New Wine, Old Bottle: Windows XP on a K6-2/400 (Almost) Easy Enough for Your Grandmother Eric Grevstad
For the most part, Windows XP installed itself, with a series of progress gauges, automatic reboots, and screens touting cool new functions, much like those you've seen while setting up earlier versions or Windows or other applications. (We were briefly fooled when the final slide, "Thank you for purchasing Windows XP," appeared but then cycled back to the first, "An exciting new look," just like when you arrive at the movies early and have to sit through a looping set of Coke ads and local-merchant slides.)
Techno-novices should note that it wasn't a completely hands-off job, however. Early on, Setup paused for us to hit the Enter key and confirm the default disk partition and use of FAT32 instead of reformatting the hard disk with the slightly more efficient NTFS file system. And about 15 minutes into the process, we were prompted to enter our name, company, area code, and a name for the computer in order to accept a "typical network setup using Client for Microsoft Networks, File and Print Sharing for Microsoft Networks, QoS Packet Scheduler, TCP/IP with auto addressing."

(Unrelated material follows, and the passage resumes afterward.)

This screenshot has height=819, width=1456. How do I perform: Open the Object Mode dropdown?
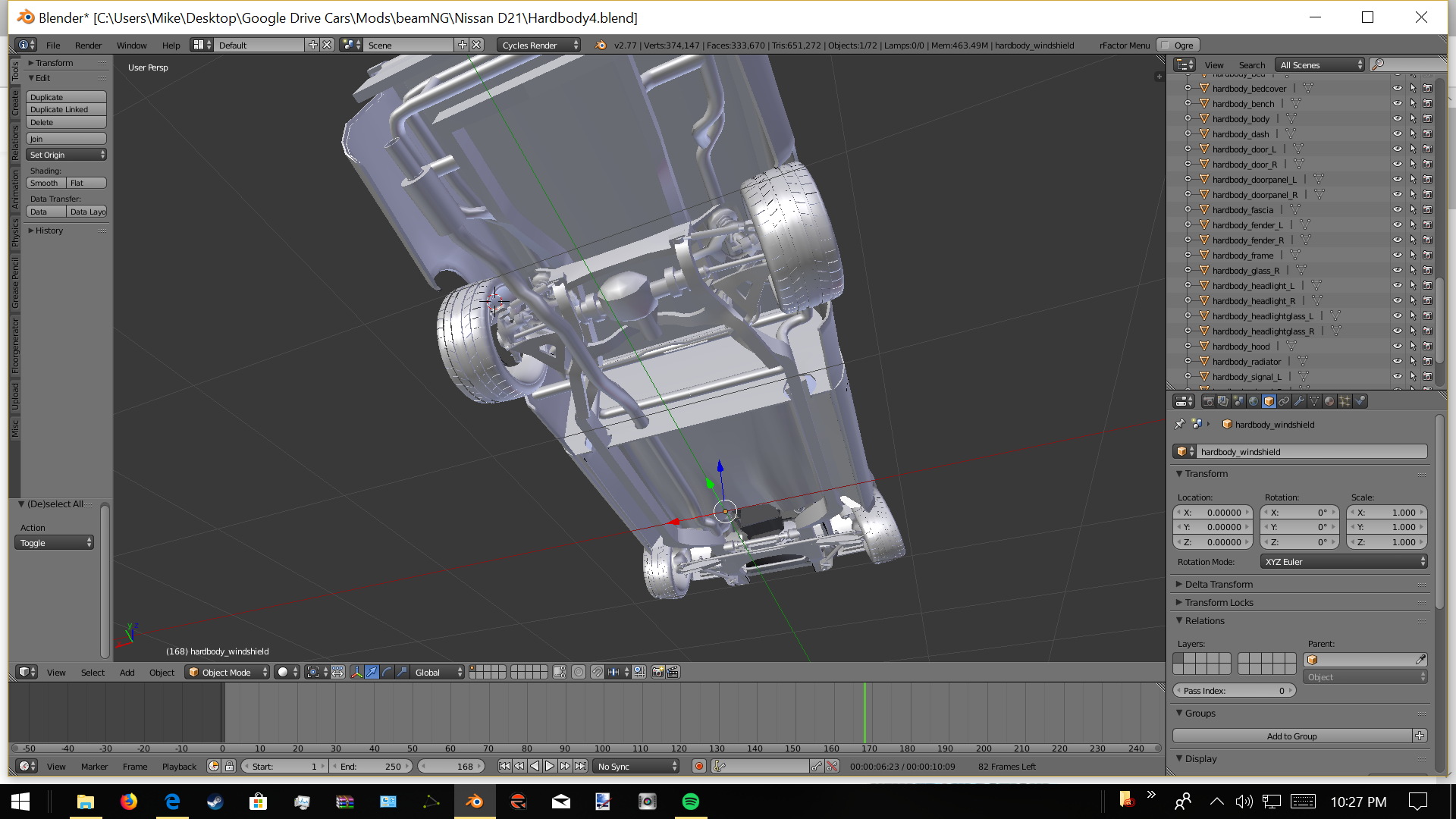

Again, accepting the defaults works fine, but the kids and aunts that Microsoft says can master Win XP easily may be a bit daunted. Ditto for the connection quiz that cable or DSL modem users take to configure their Internet access; many users can simply check "Obtain IP automatically" and "Obtain DNS automatically," but others will have to type in an IP address, subnet mask, and default gateway and DNS. Apparently Win XP isn't clever enough to type WINIPCFG and write down the settings before overwriting Win 98.
After precisely one hour, however, Windows XP was ready to go, or at least to ask, "Ready to activate Windows?" and explain that, "to help reduce software piracy" -- or at least to keep kids and aunts from installing their new OS on a second home PC, since the million-copy Chinese and Indonesian pirate factories have already cracked XP and unprotected CD images are flying around the Internet -- we had to contact Microsoft online or by phone to lock this copy of XP to this computer.
You can put off Product Activation for up to 30 days before the OS shuts down, though you'll be bombarded with pop-up reminders in the interim; either way, considering its insult and inconvenience to legitimate users and hardware upgraders and failure to truly prevent piracy, it's by far the worst feature of Windows XP and one of the worst features ever implemented in software.
By contrast, almost every screen after that brought a smile to our face. XP prompted us to enter our name and up to four others' as system users, each getting his or her own desktop layout, Internet Explorer favorites, and other settings, and then rebooted -- looking familiar enough for instant productivity, yet with the celebrated new "Luna" interface making Windows more colorful, less cluttered, and prettier (if decidedly Mac OS X-like).
We particularly admired the new Tiles and Thumbnail views in My Computer/Windows Explorer and right-click "Pin to Start Menu" option that lets you promote any program to the favorite applications list atop the new Start Menu, with no more having to navigate through program groups to get to it.